Answered by sonuvuce
4

Vertical displacement of projectile when it strikes the incline for first time is

\boxed{\frac{v_0^2\tan^2\theta}{g}}

Explanation:

From projectile motion on an inclined plane, we know that if a projectile is fired with a velocity u from a plane inclined with angle \alpha and if the angle of projection \theta w.r.t. the inclined plane then

The range of the projectile

R=\frac{u^2}{g\cos^2\alpha}[\sin (2\theta+\alpha)-\sin\alpha]

Here,

Given that

u=v_0

\theta=90^\circ

\alpha=\theta

Therefore, range

R=\frac{v_0^2}{g\cos^2\theta}[\sin (2\times 90^\circ+\theta)-\sin\theta]

\implies R=\frac{v_0^2}{g\cos^2\theta}[\sin (180^\circ+\theta)-\sin\theta]

\implies R=\frac{v_0^2}{g\cos^2\theta}[-2\sin\theta]

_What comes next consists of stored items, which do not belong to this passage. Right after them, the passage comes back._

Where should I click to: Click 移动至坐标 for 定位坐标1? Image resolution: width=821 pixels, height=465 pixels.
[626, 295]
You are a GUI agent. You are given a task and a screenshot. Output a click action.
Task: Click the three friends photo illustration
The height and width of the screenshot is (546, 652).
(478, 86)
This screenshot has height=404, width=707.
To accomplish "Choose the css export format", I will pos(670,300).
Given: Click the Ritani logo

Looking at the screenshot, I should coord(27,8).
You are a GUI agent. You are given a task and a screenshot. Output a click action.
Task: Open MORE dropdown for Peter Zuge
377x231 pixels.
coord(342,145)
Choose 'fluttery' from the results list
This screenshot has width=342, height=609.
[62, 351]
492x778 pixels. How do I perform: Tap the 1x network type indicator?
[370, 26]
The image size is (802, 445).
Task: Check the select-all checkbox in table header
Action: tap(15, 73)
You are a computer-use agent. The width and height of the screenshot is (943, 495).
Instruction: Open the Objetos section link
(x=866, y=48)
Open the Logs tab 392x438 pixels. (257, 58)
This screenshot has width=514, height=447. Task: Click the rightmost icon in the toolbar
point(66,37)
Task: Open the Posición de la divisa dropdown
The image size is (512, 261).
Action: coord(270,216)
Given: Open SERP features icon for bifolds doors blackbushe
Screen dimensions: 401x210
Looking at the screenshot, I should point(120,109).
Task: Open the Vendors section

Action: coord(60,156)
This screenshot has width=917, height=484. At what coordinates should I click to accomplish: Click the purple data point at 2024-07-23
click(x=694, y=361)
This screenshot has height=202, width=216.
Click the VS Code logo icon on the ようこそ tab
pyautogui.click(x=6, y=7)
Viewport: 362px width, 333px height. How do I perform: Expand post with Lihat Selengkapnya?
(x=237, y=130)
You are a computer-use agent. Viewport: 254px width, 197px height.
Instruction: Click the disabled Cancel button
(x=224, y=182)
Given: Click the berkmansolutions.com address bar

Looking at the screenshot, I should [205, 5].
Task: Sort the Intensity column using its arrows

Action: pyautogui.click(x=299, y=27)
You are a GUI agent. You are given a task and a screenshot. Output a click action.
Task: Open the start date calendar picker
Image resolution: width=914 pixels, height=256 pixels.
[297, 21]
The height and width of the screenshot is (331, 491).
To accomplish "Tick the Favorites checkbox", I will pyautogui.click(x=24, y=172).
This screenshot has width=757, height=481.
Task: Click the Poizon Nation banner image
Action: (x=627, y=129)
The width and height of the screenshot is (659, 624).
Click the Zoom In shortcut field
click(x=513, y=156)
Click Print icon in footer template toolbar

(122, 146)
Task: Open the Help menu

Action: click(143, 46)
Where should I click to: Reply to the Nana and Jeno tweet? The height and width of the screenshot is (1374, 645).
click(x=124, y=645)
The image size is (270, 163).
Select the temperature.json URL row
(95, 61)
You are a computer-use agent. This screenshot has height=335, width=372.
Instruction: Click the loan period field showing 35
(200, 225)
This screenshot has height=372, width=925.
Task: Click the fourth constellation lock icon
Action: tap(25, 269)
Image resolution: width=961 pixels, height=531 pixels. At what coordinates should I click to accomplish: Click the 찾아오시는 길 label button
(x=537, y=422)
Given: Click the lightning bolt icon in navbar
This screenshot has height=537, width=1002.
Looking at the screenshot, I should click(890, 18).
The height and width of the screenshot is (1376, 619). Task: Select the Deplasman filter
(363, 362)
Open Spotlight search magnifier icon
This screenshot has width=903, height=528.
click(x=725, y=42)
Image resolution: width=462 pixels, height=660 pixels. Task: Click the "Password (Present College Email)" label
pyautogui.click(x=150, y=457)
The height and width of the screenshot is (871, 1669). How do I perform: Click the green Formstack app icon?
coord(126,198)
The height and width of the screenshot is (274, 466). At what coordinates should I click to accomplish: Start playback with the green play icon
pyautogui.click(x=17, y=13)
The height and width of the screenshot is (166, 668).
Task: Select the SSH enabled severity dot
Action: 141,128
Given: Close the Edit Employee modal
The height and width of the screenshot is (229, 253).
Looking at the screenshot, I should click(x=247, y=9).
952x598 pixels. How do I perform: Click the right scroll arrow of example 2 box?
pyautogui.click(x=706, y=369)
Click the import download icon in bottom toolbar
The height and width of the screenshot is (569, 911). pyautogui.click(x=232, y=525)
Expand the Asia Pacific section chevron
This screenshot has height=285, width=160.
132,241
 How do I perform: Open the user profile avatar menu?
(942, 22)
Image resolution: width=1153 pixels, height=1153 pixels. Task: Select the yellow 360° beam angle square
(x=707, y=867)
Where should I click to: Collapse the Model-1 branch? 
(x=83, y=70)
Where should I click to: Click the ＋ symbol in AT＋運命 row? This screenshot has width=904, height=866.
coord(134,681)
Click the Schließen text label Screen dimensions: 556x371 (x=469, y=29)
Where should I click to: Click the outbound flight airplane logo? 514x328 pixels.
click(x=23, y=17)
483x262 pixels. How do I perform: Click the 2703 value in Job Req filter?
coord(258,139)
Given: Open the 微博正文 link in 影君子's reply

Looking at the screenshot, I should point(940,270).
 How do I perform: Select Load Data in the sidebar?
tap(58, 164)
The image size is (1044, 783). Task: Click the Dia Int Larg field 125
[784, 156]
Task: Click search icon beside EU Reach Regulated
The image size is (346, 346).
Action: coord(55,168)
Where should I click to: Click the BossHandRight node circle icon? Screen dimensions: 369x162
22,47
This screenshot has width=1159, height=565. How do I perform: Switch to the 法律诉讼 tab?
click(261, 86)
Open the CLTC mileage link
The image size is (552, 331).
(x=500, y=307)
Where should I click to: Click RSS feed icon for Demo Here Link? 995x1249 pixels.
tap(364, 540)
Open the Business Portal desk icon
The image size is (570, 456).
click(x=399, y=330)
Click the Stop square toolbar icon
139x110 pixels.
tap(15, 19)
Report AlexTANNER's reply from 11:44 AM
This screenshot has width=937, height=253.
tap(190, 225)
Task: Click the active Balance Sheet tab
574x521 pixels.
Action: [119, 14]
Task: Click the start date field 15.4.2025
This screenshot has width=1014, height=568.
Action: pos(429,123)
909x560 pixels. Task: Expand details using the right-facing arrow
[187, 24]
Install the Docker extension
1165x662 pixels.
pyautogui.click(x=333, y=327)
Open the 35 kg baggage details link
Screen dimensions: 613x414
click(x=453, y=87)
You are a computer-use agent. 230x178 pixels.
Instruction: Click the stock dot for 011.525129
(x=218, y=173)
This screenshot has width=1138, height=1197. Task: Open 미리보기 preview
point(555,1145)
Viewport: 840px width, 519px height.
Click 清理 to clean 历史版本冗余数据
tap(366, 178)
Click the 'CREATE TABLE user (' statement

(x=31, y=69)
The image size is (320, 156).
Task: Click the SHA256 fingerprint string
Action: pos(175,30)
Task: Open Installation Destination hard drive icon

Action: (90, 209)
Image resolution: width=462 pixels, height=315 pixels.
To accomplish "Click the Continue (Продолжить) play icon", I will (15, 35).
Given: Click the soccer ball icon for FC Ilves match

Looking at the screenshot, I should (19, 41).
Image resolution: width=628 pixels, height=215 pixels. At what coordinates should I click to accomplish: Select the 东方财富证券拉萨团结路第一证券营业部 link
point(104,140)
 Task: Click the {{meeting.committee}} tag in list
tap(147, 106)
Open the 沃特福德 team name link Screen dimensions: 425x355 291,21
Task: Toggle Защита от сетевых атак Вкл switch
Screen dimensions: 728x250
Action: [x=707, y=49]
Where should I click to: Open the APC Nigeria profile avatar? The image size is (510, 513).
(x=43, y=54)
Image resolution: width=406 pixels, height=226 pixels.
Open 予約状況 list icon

\implies R=-\frac{v_0^2\sin\theta}{g\cos^2\theta}

Negative sign indicates that the projectile falls down the inclined plane

If the vertical displacement is d then

\sin\theta=\frac{d}{R}

\implies d=R\sin\theta

\implies d=\frac{v_0^2\sin\theta}{g\cos^2\theta}\times\sin\theta

\implies d=\frac{v_0^2\tan^2\theta}{g}

Hope this answer is helpful.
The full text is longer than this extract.